The problem: Where a line below includes the word "computer", copy that line.

┌─ Entries supplied

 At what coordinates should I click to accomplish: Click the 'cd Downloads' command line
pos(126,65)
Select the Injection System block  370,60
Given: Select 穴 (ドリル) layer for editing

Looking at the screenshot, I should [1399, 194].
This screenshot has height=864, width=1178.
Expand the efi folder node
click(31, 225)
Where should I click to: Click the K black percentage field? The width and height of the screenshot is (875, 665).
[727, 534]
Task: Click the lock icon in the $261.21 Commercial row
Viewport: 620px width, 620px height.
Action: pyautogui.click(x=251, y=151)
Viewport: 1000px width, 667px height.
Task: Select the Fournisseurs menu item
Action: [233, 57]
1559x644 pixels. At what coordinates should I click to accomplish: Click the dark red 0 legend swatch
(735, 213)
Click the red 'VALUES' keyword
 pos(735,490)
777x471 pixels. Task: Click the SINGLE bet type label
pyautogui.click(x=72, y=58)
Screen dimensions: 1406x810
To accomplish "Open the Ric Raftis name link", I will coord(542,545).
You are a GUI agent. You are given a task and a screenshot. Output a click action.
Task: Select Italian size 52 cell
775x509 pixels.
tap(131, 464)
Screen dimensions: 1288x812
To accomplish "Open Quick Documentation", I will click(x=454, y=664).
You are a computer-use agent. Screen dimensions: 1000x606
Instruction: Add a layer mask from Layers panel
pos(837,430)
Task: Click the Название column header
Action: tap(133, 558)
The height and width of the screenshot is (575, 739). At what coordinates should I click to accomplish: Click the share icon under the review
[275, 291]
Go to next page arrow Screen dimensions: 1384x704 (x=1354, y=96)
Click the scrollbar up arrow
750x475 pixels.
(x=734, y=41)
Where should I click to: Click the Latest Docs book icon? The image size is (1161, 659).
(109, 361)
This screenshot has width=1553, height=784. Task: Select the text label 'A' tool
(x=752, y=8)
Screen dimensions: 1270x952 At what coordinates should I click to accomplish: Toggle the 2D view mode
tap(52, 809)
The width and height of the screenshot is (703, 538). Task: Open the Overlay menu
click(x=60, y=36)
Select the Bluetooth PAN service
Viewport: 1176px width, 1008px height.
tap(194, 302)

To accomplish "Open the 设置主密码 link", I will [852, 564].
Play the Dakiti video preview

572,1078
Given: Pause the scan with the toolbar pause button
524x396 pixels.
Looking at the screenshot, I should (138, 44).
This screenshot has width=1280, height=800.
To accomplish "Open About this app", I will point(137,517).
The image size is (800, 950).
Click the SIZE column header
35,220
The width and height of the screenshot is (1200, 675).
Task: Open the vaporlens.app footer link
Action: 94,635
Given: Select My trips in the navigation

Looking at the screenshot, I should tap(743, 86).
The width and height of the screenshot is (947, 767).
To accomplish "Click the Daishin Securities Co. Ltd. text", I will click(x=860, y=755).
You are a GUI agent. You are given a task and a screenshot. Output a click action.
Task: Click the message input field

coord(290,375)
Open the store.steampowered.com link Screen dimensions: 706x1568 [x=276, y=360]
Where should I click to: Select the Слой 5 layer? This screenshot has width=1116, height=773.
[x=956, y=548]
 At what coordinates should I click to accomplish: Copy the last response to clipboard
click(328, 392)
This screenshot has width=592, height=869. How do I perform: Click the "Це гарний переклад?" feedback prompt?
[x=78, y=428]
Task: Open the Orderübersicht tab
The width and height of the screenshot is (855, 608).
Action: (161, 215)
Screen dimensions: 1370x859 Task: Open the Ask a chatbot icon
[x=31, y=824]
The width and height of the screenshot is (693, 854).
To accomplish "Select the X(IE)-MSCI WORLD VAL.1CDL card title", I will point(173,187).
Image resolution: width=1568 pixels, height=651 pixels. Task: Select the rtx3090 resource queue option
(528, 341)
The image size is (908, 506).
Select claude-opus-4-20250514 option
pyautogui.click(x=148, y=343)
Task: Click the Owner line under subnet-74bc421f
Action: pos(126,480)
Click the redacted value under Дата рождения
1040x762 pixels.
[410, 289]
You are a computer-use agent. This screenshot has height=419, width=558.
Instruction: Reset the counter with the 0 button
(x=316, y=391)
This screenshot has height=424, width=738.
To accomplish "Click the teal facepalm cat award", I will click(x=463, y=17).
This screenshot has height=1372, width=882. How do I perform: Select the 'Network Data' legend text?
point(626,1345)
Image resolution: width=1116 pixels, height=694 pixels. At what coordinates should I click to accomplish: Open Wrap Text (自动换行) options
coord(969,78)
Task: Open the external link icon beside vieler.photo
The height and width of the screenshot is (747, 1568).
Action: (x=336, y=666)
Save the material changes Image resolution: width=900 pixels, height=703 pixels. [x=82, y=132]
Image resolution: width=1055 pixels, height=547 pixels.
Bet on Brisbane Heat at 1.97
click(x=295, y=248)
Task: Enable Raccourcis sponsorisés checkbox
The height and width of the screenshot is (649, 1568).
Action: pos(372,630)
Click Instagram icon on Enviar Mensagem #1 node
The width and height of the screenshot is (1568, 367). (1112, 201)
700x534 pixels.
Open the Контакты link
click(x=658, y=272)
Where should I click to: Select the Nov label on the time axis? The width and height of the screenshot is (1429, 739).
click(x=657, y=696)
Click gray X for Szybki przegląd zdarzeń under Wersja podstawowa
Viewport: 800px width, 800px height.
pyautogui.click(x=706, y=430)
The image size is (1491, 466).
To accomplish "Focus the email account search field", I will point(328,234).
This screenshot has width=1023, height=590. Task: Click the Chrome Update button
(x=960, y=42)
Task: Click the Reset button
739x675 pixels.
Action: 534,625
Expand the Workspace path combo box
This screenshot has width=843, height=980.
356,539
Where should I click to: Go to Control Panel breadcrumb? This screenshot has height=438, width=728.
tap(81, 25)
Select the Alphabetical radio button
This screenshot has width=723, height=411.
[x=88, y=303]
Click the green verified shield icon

└─

Written answer:
You are a computer-use agent. Screen dimensions: 1000x606
You are a computer-use agent. This screenshot has height=419, width=558.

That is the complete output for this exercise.